A flat-felled seam is an easy technique to master and very useful. It gives a very strong seam finish to a garment. It is often used on trousers and denim jeans as well as shirts for extra durability. It can also be used as a decorative seam finish as it is formed on the right side of the fabric.
I’ve used two different cotton fabrics and a contrasting thread so hopefully its easy for you to see what’s going on and how I’m making the seam
With the wrong sides of the fabric together, stitch along the seam line. Take the full width of the seam allowance. On most commercial patterns this will be 15mm or 5/8 inch, but please check first as they can vary. Press the seam open.
Trim the inner seam allowance to about 3 mm or 1/8 inch. Take care not to cut into the sewing line. You should be able to judge this by eye, there is no need to measure for exact accuracy.
Press the outer seam allowance under by 6mm or ¼ inch; making sure you keep it uniform all the way along all of your seams. Be careful to press like seams in the same direction as one another (e.g. both shoulder seams should be pressed towards the front).
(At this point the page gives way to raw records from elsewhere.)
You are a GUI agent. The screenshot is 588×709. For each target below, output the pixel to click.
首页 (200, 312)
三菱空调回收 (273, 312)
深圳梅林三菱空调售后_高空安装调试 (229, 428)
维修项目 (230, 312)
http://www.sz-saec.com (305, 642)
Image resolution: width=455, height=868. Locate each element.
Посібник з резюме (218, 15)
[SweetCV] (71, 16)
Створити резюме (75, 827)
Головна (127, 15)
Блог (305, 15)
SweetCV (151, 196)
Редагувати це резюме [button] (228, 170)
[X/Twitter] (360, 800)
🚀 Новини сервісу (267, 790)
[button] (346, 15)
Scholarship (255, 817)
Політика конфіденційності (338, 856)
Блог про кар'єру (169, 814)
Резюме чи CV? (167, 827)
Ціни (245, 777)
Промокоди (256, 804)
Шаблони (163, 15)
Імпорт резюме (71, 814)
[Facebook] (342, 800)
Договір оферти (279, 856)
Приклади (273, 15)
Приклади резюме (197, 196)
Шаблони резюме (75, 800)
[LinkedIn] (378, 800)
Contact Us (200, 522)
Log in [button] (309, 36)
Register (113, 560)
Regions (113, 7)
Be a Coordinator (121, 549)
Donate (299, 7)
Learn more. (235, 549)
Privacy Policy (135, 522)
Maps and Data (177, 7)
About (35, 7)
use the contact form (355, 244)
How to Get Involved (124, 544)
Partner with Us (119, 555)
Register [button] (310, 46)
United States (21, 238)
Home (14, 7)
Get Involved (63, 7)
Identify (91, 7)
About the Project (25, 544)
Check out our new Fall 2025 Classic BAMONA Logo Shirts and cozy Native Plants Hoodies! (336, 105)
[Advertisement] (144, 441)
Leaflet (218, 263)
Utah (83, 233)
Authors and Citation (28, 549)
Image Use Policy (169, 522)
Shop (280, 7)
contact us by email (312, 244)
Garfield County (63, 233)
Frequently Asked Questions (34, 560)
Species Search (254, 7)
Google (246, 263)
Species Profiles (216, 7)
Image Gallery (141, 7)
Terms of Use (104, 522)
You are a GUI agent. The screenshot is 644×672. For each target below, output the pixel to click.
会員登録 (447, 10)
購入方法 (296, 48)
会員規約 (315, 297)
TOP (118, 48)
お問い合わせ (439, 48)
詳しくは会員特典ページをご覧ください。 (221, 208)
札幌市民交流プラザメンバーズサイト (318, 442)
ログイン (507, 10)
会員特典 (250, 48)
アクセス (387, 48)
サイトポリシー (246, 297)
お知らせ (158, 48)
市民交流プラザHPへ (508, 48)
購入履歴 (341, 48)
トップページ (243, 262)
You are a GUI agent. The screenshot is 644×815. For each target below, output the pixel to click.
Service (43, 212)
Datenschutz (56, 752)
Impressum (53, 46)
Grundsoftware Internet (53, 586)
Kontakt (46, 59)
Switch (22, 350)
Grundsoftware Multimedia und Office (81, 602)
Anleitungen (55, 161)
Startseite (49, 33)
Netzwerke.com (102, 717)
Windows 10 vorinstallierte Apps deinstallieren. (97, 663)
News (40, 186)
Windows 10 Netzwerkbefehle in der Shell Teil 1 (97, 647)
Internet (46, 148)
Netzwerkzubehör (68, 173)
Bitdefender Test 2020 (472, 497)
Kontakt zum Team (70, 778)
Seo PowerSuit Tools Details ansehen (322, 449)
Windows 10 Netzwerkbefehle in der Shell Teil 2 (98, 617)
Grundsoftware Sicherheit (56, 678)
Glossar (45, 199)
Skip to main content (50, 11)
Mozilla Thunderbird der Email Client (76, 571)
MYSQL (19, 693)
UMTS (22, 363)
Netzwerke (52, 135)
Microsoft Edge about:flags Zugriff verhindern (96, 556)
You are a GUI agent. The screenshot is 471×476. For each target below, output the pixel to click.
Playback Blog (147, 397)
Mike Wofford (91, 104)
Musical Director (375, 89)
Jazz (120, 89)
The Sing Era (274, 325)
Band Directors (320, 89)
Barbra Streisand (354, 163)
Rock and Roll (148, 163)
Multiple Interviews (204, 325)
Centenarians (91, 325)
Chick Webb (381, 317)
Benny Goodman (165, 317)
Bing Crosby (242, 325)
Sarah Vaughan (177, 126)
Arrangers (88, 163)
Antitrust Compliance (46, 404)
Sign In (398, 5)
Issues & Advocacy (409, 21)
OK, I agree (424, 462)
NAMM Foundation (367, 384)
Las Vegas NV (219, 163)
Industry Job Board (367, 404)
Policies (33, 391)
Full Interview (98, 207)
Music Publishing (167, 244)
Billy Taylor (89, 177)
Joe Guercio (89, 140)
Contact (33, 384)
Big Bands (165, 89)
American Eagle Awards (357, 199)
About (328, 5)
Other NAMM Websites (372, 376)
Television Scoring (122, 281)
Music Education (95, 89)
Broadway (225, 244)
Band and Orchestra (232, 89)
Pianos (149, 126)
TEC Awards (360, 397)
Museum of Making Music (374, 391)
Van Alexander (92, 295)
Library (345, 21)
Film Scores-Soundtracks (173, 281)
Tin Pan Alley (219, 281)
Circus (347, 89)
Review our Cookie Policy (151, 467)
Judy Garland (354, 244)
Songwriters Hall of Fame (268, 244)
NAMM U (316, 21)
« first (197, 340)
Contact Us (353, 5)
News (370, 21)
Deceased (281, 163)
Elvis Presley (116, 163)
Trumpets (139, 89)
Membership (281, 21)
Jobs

Stitch this folded edge to the garment using a top stitch. Top stitching usually uses a longer stitch length than a seam line stitch. Take a note of the stitch you are going to use, either straight or decorative and ensure you keep using the same one through out the whole garment. This can be colour matched to your fabric or you can use a decorative thread or stitch for added effect.
I like to use different types of seams to achieve different looks on the projects that I make. The flat-felled seam is a useful technique to master for use on shirts, especially men’s formal or dress shirts. It gives a clean, defined look with its rows of straight topstitching. It is also a good choice for children’s wear as the extra line of stitching add a lot of strength to the seams. Sports wear often uses visible, decorative seams too for both durability and decoration. If you are making sports clothing in a stretch fabric though, be sure to use the correct stretch stitch on both the seam line and the top stitching. A zigzag or flat lock stitch can look good here.